The Kozelsk division had 60 UR-100NUTTH/SS-19 missiles in 1991, when the START Treaty was signed. Removal of missiles began in 2007 and by July 2008 only 46 missiles were still in their silos. That was part of the original plan to close Kozelsk. Now the missiles would stay longer.
These would not be the same missiles, however - most likely the Rocket Forces would use the Kozelsk silos to deploy the "Ukrainian" UR-100NUTTH missiles - about 30 "dry" missiles that Russia received from Ukraine and which could stay in service until 2020-2030. In 2005 the Rocket Forces announced that it will keep these missiles in service, but that decision was apparently overturned somewhere between then and 2007, when Russia began withdrawal of missiles from Kozelsk. Now it has been overturned again.
My guess is that the decision to keep the UR-100NUTTH missile has more to do with the competition between Russian missile design bureaus - NPOmash, which designed the UR-100NUTTH, and MITT, responsible for Topol-M (and its MIRVed RS-24 version) and Bulava - than with anything else. At the same time, the timing and the tone of the announcement was certainly chosen deliberately to send some kind of a signal to the United States. If the idea was to show that Russia is serious about getting back to arms control talks with the new U.S. administration, this particular signal was hardly helpful.

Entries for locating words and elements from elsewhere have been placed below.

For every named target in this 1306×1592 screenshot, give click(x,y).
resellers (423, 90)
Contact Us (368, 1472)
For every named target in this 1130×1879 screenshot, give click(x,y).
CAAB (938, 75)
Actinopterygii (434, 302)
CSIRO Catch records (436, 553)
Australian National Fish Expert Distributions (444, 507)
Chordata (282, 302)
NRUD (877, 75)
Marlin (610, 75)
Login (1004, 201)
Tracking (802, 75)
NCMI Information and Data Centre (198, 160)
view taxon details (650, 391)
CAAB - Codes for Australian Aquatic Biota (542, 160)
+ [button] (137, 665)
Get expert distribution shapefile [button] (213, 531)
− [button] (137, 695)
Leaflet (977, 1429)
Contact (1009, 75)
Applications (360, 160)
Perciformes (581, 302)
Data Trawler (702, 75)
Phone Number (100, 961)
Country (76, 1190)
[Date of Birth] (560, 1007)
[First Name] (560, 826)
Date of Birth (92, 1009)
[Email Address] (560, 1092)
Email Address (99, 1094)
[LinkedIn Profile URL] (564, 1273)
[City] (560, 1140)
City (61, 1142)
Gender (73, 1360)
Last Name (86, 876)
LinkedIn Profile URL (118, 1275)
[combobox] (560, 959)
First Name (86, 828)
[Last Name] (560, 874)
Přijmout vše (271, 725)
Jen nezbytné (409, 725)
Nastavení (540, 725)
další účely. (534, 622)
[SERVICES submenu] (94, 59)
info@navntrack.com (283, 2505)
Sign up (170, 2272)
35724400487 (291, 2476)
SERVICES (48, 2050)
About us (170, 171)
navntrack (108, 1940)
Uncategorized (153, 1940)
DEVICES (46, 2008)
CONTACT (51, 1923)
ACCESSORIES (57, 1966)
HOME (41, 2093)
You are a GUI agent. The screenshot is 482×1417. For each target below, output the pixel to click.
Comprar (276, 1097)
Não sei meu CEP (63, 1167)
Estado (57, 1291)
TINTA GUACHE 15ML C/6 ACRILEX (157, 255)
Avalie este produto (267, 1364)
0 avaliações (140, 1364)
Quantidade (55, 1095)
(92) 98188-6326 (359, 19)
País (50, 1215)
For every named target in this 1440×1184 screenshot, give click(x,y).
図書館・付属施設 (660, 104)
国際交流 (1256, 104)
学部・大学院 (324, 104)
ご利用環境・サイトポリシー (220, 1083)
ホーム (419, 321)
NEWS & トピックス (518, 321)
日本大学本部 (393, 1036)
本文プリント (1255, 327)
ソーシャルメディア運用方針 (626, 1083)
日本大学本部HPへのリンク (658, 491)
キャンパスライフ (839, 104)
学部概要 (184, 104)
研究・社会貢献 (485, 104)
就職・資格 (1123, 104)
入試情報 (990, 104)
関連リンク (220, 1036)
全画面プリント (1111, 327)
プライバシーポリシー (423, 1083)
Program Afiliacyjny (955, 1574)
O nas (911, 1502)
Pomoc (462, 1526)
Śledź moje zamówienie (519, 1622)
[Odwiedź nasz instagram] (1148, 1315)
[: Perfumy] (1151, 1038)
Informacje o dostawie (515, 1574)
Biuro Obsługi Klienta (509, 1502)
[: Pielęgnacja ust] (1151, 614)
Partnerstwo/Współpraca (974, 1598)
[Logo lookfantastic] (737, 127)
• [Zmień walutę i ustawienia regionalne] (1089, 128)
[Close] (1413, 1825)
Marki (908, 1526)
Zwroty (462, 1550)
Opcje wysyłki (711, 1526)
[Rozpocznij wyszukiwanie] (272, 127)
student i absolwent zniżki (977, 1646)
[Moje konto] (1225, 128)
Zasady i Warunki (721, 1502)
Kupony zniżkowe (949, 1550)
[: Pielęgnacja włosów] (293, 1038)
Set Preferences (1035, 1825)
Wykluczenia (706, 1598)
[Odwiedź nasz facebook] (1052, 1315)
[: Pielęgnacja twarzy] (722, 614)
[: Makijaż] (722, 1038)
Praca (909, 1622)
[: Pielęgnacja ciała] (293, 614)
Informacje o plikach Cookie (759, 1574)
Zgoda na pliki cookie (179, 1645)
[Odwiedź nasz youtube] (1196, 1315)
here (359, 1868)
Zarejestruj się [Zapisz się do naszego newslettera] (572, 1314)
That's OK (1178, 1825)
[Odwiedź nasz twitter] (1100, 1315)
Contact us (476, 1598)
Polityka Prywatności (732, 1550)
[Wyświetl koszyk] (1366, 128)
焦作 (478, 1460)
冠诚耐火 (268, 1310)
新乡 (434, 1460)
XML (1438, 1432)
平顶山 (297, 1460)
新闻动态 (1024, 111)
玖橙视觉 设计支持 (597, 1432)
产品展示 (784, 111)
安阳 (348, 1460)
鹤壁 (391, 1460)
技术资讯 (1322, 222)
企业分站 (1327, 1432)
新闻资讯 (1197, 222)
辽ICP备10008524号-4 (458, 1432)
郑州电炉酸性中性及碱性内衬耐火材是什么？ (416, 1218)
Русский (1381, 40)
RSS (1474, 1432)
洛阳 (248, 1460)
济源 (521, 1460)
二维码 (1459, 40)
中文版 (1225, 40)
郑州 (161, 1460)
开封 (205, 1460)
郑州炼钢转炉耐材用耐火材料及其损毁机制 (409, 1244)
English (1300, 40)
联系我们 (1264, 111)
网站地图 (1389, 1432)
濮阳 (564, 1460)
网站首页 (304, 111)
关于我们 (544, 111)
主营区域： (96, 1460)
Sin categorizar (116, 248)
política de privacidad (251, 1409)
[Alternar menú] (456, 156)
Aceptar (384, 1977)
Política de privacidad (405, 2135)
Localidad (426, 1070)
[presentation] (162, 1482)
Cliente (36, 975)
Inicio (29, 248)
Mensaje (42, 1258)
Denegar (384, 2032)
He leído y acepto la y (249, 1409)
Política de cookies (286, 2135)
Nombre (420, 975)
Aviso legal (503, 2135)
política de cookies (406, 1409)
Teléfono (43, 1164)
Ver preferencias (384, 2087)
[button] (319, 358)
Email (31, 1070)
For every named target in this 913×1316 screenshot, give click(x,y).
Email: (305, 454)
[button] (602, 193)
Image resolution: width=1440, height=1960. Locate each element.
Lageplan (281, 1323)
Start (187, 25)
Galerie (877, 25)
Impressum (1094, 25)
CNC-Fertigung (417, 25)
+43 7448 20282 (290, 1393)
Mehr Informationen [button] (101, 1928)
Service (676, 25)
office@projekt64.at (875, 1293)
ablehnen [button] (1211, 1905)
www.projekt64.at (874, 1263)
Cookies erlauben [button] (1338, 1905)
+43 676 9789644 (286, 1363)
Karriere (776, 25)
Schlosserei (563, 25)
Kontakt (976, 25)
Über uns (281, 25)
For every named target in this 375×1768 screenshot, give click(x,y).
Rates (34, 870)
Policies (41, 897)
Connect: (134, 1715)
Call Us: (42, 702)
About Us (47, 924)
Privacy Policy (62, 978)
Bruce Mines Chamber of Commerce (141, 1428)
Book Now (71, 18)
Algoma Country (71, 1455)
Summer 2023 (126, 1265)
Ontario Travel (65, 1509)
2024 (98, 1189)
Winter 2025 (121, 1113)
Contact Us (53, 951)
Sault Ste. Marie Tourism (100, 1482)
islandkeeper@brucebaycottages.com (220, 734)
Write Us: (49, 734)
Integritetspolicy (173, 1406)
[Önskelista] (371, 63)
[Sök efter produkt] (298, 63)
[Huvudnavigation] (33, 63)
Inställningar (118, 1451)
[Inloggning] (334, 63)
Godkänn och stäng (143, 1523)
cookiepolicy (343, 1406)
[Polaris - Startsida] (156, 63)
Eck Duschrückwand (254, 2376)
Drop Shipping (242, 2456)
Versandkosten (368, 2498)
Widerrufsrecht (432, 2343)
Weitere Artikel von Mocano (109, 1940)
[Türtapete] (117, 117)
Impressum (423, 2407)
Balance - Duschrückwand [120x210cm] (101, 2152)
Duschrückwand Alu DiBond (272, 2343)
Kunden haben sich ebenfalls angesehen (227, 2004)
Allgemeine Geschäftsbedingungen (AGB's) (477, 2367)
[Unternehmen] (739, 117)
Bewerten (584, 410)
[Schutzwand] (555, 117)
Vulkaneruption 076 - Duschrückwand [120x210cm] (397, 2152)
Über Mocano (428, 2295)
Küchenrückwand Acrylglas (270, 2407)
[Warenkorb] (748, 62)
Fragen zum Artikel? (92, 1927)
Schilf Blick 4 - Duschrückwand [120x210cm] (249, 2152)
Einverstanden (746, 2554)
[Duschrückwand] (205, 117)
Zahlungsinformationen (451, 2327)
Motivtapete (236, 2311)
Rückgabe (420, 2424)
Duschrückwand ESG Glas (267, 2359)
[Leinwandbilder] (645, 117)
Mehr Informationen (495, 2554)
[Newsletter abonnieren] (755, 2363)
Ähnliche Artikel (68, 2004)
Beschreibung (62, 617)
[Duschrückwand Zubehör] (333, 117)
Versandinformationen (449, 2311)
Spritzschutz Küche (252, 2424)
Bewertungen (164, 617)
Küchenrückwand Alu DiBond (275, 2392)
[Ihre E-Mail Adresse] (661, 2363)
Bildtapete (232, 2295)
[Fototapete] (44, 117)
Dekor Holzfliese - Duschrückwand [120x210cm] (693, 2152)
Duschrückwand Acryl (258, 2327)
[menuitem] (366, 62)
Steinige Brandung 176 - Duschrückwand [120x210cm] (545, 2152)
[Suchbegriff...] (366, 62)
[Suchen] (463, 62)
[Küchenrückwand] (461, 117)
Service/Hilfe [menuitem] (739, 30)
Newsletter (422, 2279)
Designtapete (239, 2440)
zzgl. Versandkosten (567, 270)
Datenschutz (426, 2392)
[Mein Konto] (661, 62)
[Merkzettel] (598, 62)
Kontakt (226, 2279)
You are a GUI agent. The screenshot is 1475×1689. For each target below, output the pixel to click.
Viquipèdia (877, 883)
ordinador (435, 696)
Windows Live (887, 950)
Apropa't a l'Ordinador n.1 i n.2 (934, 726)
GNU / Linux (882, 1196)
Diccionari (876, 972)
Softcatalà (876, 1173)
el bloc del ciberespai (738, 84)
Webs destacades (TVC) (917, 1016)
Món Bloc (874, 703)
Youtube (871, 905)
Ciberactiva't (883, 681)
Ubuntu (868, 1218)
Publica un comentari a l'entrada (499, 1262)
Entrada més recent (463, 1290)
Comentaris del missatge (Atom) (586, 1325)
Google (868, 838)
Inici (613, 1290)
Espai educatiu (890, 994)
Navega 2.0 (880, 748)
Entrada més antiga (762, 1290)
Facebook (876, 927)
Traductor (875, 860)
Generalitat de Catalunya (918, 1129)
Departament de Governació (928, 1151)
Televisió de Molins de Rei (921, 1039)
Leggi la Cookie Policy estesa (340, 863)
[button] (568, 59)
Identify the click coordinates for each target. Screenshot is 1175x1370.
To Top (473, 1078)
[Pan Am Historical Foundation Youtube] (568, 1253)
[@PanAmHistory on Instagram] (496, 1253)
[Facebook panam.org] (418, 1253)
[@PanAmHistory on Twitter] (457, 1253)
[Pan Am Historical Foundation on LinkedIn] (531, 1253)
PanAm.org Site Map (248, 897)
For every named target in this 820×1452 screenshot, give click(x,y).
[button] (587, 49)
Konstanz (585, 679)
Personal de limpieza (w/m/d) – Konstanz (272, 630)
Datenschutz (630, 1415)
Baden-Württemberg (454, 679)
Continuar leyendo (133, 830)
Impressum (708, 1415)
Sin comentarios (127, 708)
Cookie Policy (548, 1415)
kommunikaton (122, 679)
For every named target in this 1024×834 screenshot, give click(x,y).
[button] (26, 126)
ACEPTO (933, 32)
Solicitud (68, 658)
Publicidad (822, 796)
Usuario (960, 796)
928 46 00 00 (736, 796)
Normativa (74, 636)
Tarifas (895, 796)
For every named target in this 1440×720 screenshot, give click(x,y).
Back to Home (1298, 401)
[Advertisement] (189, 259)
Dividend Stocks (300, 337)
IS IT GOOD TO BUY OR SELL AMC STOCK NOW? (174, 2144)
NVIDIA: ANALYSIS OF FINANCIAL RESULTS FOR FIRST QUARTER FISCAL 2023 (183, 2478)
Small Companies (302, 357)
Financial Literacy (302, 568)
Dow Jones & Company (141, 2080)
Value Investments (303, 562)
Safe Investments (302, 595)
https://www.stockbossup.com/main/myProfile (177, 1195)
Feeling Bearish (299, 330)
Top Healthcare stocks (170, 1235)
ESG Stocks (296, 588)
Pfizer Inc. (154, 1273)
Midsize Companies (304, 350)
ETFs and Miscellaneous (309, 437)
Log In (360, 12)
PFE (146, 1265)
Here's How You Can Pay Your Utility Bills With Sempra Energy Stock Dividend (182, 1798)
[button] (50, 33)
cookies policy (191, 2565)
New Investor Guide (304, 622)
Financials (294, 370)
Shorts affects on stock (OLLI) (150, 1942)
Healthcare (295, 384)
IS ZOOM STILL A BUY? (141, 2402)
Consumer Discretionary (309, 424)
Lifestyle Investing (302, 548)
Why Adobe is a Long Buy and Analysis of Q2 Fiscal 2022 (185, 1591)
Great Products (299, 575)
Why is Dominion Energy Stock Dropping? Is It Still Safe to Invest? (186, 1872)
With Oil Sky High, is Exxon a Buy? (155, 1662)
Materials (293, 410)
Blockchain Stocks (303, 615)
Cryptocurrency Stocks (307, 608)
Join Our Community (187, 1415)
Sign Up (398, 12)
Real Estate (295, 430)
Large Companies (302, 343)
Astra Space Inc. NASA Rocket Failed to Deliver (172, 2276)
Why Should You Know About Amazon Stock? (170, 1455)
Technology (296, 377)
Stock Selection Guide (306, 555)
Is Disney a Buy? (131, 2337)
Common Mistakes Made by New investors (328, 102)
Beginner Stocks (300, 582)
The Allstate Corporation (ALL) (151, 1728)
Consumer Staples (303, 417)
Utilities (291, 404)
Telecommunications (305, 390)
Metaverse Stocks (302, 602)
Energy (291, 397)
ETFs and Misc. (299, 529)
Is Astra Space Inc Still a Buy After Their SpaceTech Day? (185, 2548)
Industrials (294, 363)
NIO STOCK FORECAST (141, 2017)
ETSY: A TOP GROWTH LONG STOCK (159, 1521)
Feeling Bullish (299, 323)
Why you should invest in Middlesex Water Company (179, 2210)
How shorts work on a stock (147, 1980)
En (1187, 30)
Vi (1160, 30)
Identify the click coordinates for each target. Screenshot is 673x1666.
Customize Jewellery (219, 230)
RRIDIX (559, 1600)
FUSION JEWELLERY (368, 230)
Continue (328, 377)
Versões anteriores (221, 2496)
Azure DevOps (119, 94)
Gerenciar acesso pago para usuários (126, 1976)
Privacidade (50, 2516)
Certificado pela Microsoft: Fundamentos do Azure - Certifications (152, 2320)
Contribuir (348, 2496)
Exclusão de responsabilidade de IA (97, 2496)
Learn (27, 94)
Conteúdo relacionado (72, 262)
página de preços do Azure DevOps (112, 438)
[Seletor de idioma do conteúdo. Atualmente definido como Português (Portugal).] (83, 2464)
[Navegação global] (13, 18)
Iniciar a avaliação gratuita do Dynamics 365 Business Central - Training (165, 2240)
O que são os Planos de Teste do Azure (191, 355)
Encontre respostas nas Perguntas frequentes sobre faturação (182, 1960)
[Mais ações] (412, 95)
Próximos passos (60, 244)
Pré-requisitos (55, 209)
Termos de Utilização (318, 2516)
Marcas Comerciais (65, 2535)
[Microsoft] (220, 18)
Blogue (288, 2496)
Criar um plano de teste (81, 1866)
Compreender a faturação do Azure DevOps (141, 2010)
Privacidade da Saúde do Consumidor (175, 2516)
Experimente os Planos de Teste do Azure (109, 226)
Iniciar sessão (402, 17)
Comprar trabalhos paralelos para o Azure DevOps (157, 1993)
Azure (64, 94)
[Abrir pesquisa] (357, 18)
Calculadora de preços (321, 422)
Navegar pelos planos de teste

(Medvedev also announced that Russia could deploy short-range missiles in the Kaliningrad region "to counter" the deployment of elements of the U.S. missile defense system in Poland and Czech Republic - another example of how the missile defense, not even built, poisons relationships between Russia and its neighbors.)
Comments
I heard it was the Iskander-M system with the SS-26 Stone SRBM (500 km range), possibly with a thermobaric or even nuclear warhead.
I wonder if the Russian-American gentleman’s agreement regarding nuclear arms in Eastern Europe is at an end. Russia agreed not to deploy nuclear weapons in Kaliningrad while the US pledged not to expand NATO B-61 capabilities or base such weapons in previous Warsaw Pact countries or the Baltic States.
Frank Shuler
USA
So wait they can just cancel the disbanding of the unit? The missiles still have service life left in them? Then why were they being disbanded in the first place?
Any former members of Warsaw Pact agreed obligation to not allow deployment NATO installations on their own soil. Besides all, Poland and Czech Republic have not smaller right to feeling of security, than Russia.